Ironically, Yellen’s own instincts lean toward pause. The Fed has a dual mandate of price stability and reducing unemployment, which Yellen takes to heart. She is heavily influenced by labor economist Andrew Levin who believes that unemployment is cyclical rather than structural in nature. Levin also says that those who have dropped out of the labor force need more stimulus to get jobs than those who are merely unemployed.

Combining these factors reveals that Yellen is determined to reduce unemployment, believes she has the monetary tools to do so, and believes she must print extraordinary amounts to overcome the inertial effect of low labor force participation. This is a recipe for a pause, and later a return to increased money printing.

A countervailing factor is that Bernanke tied Yellen’s hands by starting the taper in December before she was in charge. It’s politically difficult for a new chairwoman to rock the boat so early in her tenure.

This is where personalities matter. Fed Chairwoman Janet Yellen is not a dictator. She must develop consensus on the Federal Open Market Committee, or FOMC, the group that makes policy. The FOMC usually consists of eleven members made up of seven Fed governors and four regional reserve bank presidents who rotate in the position. Historically, the reserve bank presidents are more hawkish than the Fed governors, meaning they generally support the taper and oppose a pause.

Right now, there are 3 vacancies on the Board of Governors, which means the FOMC only has 8 members divided equally between governors and regional presidents. Two of the regional presidents, Charles Plosser and Richard Fisher, are super-hawks.

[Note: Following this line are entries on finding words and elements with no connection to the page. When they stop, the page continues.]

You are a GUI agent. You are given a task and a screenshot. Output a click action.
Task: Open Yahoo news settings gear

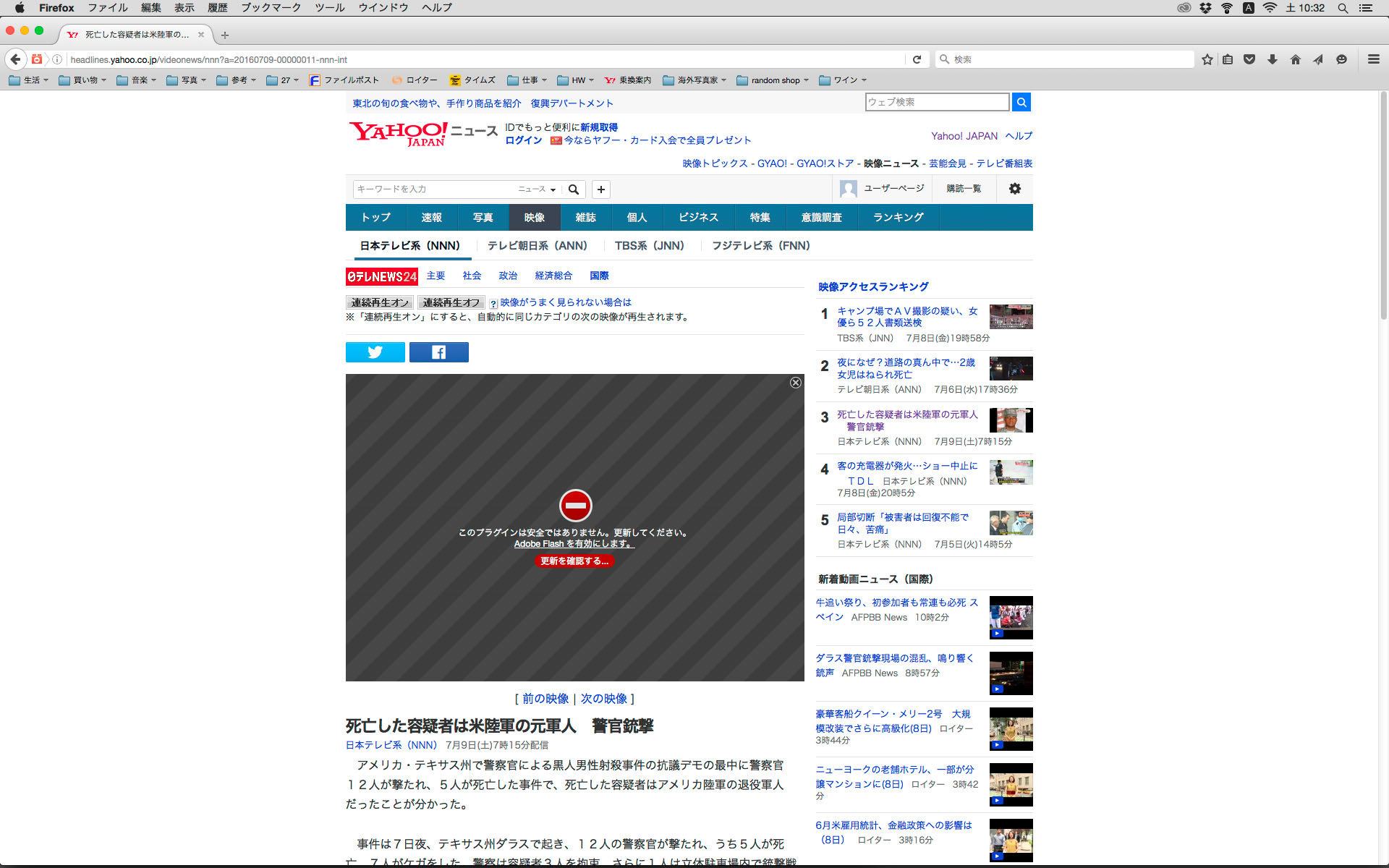click(1014, 189)
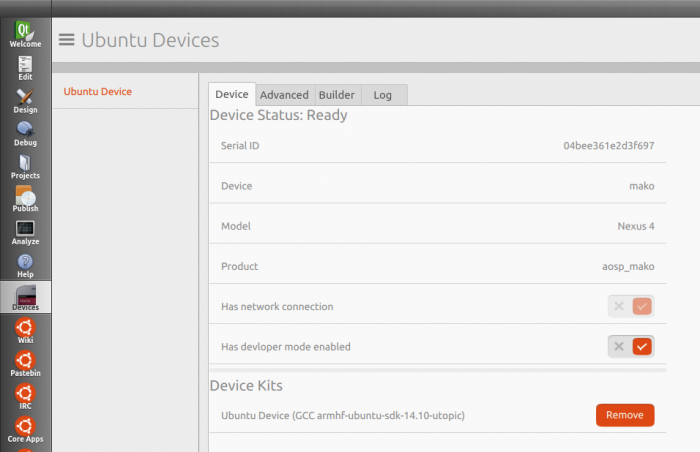Open the Ubuntu Wiki shortcut
The image size is (700, 452).
point(25,331)
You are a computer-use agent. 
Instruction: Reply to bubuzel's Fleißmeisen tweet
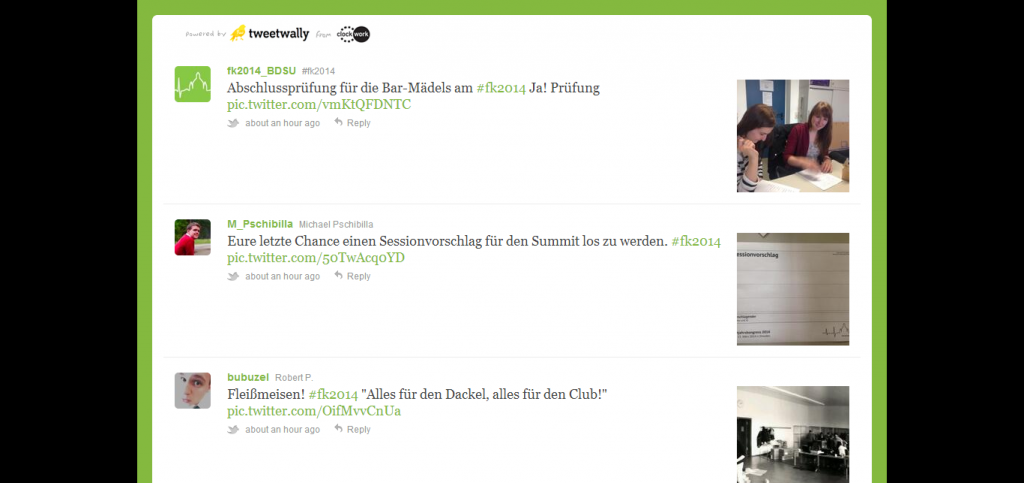click(353, 429)
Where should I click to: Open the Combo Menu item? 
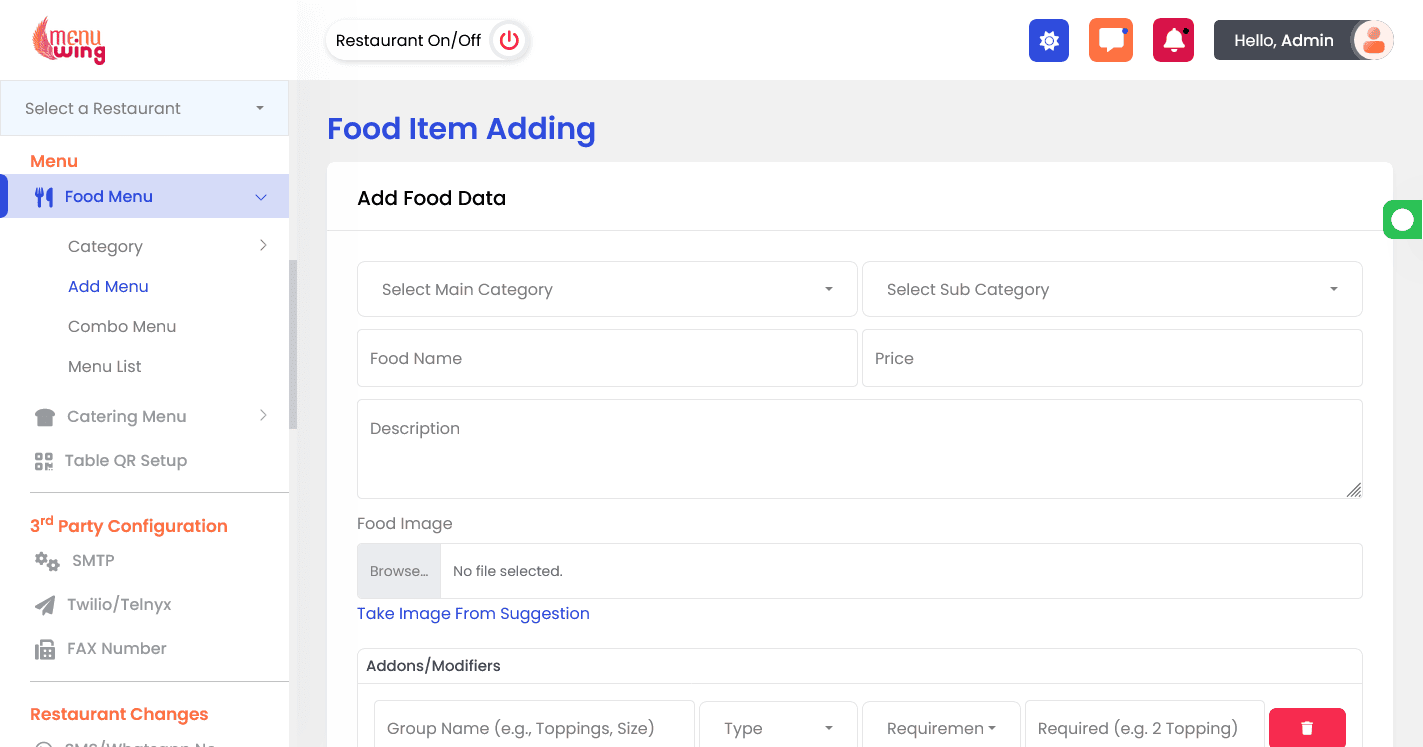(x=122, y=326)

As a result of the vacancies and the rotation, the current FOMC is quite hawkish. So the bar for a pause is high. What would it take to cause the Fed to pause in July?

Basically bad data would have to run the table. If we see a combination of weak employment reports for May and June, disinflation or outright deflation, sharply declining labor force participation, and preliminary signs that second quarter GDP will be much weaker than consensus expectations, then the Fed will pause in July. But if any of these data points come in strong, the taper will continue in July and beyond. The key data will be available by early July in advance of the July 30 announcement by the FOMC.

With or without a pause in July, change is on the way. President Obama has nominated two new governors, Stan Fischer and Lael Brainard, to fill the board vacancies. Both are likely to be dovish and amenable to Yellen’s wishes. The two hawks, Fisher and Plosser, will rotate off the board in 2015 to be replaced by two doves, Charles Evans and Dennis Lockhart. In short, a dovish FOMC is in the cards for 2015.

The showdown comes in July. If the data between now and then are uniformly bad, the Fed will pause and then increase money printing in 2015. If the data are mixed, the Fed will finish the taper this year. But this does not alter the fact that the fundamental economy is weak and the taper is exacerbating the weakness. If the Fed does not pause in July, they will revert to money printing in 2015 to offset the weakness. Either way, look for QE4 in 2015.

If the Fed pauses in July, look for stocks and gold to rally strongly in the second half as it becomes clear that the Fed can never stop printing. But, if the Fed finishes the taper, looks for stocks to go lower in 2014 with high volatility as the taper does its damage. Gold may find some strength in spite of the taper due to buying by India, China, Russia and Iran as the geopolitical situation continues to deteriorate for the U.S. dollar. When QE4 is launched in 2015, gold will get a second wind and stocks will rally in tandem. By then it will be clear to all that Fed money printing has passed the point of no return.